OSU Global Humphreys Endowed Chair
Dr. Randy Kluver, Dean
Alan R. (Randy) Kluver is the Dean of OSU Global at Okahoma State University. As the senior international officer of the university, his role is to develop, implement, and coordinate global education and research projects for the university. His responsibilities include oversight of the Study Abroad/National Student Exchange Office, the Center for International Trade and Development, the English Language Institute, Iranian and Persian Gulf Studies, and the academic programs of the School of Global Studies and Partnerships.
Previously, Dr. Kluver served in a variety of roles at Texas A&M University, including Executive Director of Global Partnerships, Director of the Confucius Institute, and Director of the Institute for Pacific Asia. He also was Professor of Communication at Texas A&M University. He has extensive international experience, having previously taught at Jiangxi Normal University (China), National University of Singapore, and Nanyang Technological University in Singapore. In 2017, he was a visiting fellow in the Department of Media and Communication at the University of Canterbury (New Zealand), and in 2012, was the recipient of a Fulbright Administrator’s Award in South Korea.

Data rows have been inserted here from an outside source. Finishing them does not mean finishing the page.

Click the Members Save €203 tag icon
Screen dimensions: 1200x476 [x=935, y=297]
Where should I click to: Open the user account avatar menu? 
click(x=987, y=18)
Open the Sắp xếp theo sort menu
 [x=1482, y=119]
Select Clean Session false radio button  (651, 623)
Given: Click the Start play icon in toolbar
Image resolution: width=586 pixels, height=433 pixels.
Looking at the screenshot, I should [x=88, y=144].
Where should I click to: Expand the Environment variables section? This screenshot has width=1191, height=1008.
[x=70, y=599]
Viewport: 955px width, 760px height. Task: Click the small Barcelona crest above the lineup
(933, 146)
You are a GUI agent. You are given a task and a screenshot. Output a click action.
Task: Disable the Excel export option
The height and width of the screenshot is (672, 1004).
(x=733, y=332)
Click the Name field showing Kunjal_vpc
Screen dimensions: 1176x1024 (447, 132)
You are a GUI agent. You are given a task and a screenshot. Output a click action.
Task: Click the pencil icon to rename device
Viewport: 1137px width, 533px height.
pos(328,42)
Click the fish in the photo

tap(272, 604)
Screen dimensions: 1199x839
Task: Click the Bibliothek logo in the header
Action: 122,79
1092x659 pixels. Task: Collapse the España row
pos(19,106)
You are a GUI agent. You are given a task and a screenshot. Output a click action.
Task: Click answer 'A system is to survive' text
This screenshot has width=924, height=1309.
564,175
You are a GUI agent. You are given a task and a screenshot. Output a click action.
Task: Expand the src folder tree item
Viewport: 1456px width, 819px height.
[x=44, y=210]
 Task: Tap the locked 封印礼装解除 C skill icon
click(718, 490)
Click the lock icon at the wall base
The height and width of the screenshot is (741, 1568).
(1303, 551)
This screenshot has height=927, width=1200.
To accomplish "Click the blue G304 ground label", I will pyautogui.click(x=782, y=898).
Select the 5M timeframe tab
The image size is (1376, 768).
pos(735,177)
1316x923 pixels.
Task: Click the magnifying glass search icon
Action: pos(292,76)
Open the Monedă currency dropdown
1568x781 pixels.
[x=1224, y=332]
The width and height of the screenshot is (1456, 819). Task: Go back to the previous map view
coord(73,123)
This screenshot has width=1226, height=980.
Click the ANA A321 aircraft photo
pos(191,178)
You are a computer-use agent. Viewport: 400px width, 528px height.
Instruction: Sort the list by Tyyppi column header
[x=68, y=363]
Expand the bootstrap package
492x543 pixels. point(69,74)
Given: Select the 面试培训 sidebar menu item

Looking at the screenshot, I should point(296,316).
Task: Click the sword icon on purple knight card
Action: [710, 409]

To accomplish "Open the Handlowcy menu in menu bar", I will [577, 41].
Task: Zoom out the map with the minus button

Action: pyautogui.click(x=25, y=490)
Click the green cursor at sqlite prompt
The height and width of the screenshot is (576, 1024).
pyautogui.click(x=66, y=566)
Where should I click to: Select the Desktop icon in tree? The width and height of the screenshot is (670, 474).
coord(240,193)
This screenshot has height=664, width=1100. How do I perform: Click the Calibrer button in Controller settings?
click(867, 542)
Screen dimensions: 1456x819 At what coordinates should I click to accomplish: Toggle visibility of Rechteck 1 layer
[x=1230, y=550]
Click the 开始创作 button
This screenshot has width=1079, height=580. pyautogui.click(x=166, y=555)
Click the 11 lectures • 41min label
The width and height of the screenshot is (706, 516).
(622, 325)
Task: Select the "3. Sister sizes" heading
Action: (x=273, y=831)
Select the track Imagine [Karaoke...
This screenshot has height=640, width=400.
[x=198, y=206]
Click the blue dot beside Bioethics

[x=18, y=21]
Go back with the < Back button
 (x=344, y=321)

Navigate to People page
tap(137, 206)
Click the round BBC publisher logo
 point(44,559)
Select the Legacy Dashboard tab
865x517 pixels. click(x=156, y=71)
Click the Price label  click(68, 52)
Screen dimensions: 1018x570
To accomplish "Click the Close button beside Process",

Dr. Kluver was the founder and Executive Director of the Singapore Internet Research Centre, located at Nanyang Technological University, and one of the principal investigators of the groundbreaking international analysis of the use of the Internet in elections around the world, The Internet and National Elections: a Comparative Study of Web Campaigning (Routledge, 2007). Dr. Kluver received the Fallon-Marshall Award for outstanding research in the College of Liberal Arts at Texas A&M for his work on the geopolitics of new media. Dr. Kluver’s book Civic Discourse, Civil Society, and Chinese Communities won the Outstanding Book Award from the International and Intercultural Division of the National Communication Association in 2000. His essay “The Logic of New Media in International Relations” received the 2003 Walter Benjamin Award from the Media Ecology Association as the outstanding research article in media ecology. As a faculty member or administrator, he has served as Principal Investigator or co-Principal Investigator for approximately $10 million. He continues to do research on media, new media, and geopolitics.
He has published widely in the fields of new media, Asian politics, the internet in Asian societies, public diplomacy, and international communication. Dr. Kluver received his Ph.D. from the Annenberg School for Communication at the University of Southern California, M.A. from California State University and B.A. from the University of Oklahoma. He serves on the editorial boards of the Journal of Communication, the Journal of Computer-mediated Communication, the Asian Journal of Communication, New Media and Society, China Media Research, and the Western Journal of Communication.